Can you send me patch as attachment please?

On Monday 19 October 2009 06:34:06 Michal Ostrowski wrote:
> Here's my theory on this after an inital look...
>
> Looking at the oops report and disassembly of the actual module binary
> that caused the oops, one can deduce that:
>
> Execution was in pppoe_flush_dev().  %ebx contained the pointer "struct
> pppox_sock *po", which is what we faulted on, excuting "cmp %eax,
> 0x190(%ebx)". %ebx value was 0xffffffff (hence we got "NULL pointer
> dereference at 0x18f").
>
> At this point "i" (stored in %esi) is 15 (valid), meaning that we got a
> value of 0xffffffff in pn->hash_table[i].
>
> From this I'd hypothesize that the combination of dev_put() and
> release_sock() may have allowed us to free "pn".  At the bottom of the loop
> we alreayd recognize that since locks are dropped we're responsible for
> handling invalidation of objects, and perhaps that should be extended to
> "pn" as well. --
> Michal Ostrowski
> mostrows@gmail.com
>
>
> ---
>  drivers/net/pppoe.c |   86 ++++++++++++++++++++++++++----
> --------------------
>  1 files changed, 45 insertions(+), 41 deletions(-)
>
> diff --git a/drivers/net/pppoe.c b/drivers/net/pppoe.c
> index 7cbf6f9..720c4ea 100644
> --- a/drivers/net/pppoe.c
> +++ b/drivers/net/pppoe.c
> @@ -296,6 +296,7 @@ static void pppoe_flush_dev(struct net_device *dev)
>
>        BUG_ON(dev == NULL);
>
> +restart:
>        pn = pppoe_pernet(dev_net(dev));
>        if (!pn) /* already freed */
>                return;
> @@ -303,48 +304,51 @@ static void pppoe_flush_dev(struct net_device *dev)
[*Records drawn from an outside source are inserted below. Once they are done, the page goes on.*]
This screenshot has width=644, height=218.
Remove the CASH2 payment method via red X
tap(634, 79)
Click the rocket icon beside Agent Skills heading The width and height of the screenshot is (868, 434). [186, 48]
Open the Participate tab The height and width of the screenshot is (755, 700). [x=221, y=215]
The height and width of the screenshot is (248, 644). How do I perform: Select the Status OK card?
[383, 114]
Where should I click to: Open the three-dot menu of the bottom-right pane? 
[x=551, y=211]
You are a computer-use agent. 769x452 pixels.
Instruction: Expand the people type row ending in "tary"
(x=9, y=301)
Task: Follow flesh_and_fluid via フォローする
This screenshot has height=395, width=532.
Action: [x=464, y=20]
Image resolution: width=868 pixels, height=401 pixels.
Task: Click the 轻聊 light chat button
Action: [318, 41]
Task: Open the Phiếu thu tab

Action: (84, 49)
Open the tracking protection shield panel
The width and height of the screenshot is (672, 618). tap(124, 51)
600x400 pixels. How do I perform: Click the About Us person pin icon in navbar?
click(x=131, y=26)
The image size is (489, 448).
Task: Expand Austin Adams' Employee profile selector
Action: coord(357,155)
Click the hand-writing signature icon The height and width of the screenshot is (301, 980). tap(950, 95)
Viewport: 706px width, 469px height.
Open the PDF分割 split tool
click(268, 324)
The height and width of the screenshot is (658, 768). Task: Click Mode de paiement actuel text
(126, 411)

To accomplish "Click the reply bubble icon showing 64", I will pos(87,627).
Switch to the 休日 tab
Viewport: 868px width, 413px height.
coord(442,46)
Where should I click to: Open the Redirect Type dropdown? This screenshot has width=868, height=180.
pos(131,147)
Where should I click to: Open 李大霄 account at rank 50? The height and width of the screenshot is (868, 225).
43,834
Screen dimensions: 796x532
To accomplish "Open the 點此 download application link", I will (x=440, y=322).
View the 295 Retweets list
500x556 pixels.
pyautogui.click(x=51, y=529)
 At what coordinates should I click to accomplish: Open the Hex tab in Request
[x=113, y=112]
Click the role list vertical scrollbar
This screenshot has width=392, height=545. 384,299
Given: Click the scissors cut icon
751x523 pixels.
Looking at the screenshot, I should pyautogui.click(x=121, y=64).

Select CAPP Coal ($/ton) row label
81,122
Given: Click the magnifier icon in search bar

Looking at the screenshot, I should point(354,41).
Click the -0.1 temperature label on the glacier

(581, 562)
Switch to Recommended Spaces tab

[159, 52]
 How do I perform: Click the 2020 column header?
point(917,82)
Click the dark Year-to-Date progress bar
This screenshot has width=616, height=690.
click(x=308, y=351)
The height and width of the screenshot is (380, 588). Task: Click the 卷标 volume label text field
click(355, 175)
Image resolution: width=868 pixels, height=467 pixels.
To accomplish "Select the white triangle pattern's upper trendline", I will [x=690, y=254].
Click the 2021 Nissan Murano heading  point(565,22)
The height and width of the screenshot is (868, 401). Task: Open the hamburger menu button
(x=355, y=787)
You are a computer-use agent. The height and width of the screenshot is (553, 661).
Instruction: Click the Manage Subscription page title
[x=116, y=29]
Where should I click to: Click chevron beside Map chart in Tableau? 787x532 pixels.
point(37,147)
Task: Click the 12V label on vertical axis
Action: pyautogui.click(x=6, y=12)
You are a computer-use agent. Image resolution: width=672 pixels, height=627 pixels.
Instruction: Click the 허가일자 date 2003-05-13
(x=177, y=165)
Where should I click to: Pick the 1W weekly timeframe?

>        write_lock_bh(&pn->hash_lock);
>        for (i = 0; i < PPPOE_HASH_SIZE; i++) {
>                struct pppox_sock *po = pn->hash_table[i];
> +                struct sock *sk;
>
> -               while (po != NULL) {
> -                       struct sock *sk;
> -                       if (po->pppoe_dev != dev) {
> -                               po = po->next;
> -                               continue;
> -                       }
> -                       sk = sk_pppox(po);
> -                       spin_lock(&flush_lock);
> -                       po->pppoe_dev = NULL;
> -                       spin_unlock(&flush_lock);
> -                       dev_put(dev);
> -
> -                       /* We always grab the socket lock, followed by the
> -                        * hash_lock, in that order.  Since we should
> -                        * hold the sock lock while doing any unbinding,
> -                        * we need to release the lock we're holding.
> -                        * Hold a reference to the sock so it doesn't
> disappear -                        * as we're jumping between locks.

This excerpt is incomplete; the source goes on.